What Does It Mean to be Literate?

This week the National Endowment for the Arts (NEA) reported the first rise in the number of adults reading literature since they began their survey in 1982. In fact, 16.6 million more adults reported reading literature (novels and short stories, plays, or poems) in 2008. And, the most rapid increase was in literature reading by young adults aged 18-24.

This same week the National Center for Educational Statistics finally released its 2003 National Assessment of Adult Literacy, reporting that roughly 32 million U.S. adults (nearly one in seven) lack Basic Prose Literacy Skills and aren’t able to read at all or can read only the simplest of messages.

What does this mean? How can more people be reading literature while so many other people are “functionally illiterate”?

It seems to me—and it’s spelled out in the NCTE/IRA Standards for the English Language Arts and in NCTE’s Definition of 21st Century Literacies —that reading is just one part of literacy. In fact, to be literate today one must read and write; speak, listen, and view; think critically, act creatively and collaboratively; and manage, analyze, and synthesize multiple streams of simultaneous information.

When I look at the criteria for the National Endowment for the Arts study, I’m delighted that adults are reading “literature,” but I can’t help but wonder how many more adults might be reading nonfiction, reading webpages, reading images, doing important reading that doesn’t fit under the NEA definition of literature.

Then I think about those many adults who can’t read in English or who can only “locate easily identifiable information in short, commonplace prose text.” What will become of them? How will they function in a fast-moving world that relies on printed and graphic texts?/p>

And adults aren’t our only concern. In "Training Focuses on Improving Literacy,” NCTE president Kylene Beers says, “Our kids just aren't as literate as they need to be." I have to agree. With all they see and hear around them, many kids still have difficulty digging below the surface—deeply “reading” what the world has to offer them.

One way we can help is by gearing what and how we teach in class toward helping our students develop high level literacy skills that will serve them now and in the future. NCTE’s 21st NCTE Framework for 21st Century Curriculum and Assessment serves as a good guideline for how we might do this.

Tuesday, January 6, 2009

Why I Love the African American Read-In

Literature holds a special place in my English teacher heart. Unfortunately, though, it’s something I have precious little time to enjoy. That’s one reason why I relish Black History Month in February. Every year for as long as I can remember, NCTE has held its own African American Read-In right here in our office. For an hour on the first Monday of February I get to spend time with African American literature, first reading on my own and then listening to the readings of others. It’s usually a quiet time, an emotional time—a time when NCTE staff members feel part of another world outside—and inside—the office.

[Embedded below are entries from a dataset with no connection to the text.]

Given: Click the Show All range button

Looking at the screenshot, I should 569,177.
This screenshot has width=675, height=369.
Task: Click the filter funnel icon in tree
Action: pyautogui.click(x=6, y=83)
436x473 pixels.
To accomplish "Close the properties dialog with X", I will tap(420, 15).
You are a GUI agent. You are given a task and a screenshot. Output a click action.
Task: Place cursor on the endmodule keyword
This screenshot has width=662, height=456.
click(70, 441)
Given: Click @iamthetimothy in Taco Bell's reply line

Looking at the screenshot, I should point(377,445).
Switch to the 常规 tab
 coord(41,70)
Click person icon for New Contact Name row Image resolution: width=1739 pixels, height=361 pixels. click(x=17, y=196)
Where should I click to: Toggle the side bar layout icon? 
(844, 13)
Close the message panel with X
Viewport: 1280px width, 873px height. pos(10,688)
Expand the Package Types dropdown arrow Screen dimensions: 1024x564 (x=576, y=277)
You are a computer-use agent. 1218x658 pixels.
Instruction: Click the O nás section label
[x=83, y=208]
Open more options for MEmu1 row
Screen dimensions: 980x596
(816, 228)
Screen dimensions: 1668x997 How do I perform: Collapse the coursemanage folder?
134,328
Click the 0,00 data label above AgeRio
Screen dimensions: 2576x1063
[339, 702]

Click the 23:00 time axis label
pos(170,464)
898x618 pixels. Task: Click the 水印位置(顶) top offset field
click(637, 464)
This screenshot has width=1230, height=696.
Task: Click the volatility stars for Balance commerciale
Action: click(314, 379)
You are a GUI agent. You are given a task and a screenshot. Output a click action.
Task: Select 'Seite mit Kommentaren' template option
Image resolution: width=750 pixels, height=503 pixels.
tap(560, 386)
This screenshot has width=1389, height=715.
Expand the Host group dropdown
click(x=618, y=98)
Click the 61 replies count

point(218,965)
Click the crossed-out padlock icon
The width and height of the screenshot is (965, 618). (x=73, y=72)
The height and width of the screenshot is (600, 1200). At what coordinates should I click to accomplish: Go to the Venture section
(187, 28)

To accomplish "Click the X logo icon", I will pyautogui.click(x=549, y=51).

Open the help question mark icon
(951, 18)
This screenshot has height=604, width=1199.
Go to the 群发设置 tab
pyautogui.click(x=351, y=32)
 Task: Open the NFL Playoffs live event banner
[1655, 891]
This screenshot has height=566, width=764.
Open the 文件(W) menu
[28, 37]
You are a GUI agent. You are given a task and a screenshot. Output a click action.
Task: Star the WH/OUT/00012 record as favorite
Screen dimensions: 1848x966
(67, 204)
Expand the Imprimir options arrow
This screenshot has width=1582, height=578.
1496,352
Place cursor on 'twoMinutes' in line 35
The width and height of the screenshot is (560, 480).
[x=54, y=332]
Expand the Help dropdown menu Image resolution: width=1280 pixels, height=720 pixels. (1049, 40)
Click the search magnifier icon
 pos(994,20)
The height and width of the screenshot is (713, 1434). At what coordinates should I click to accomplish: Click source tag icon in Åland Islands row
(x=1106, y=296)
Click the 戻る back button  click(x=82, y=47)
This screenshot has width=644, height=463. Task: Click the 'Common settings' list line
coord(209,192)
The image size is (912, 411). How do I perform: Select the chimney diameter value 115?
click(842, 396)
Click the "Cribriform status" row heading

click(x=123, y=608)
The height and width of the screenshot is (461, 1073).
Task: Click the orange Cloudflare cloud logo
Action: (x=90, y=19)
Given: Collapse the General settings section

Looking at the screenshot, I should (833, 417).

For that hour, those of us who participate get the opportunity to stop to celebrate literature by African-Americans, to get acquainted with books we haven’t read, to share titles, to hear words—to connect with one another as colleagues of literature as well as work colleagues. It’s a once-a-year hour I don’t want to miss.

This year I encourage you to hold your own African American Read-In—to spend just an hour with colleagues or neighbors or friends reading and sharing African American Literature. Do this any time in February. No elaborate plans are necessary—there are book and planning suggestions on the African American Read-In website.

Maybe right now you'd like to share your plans.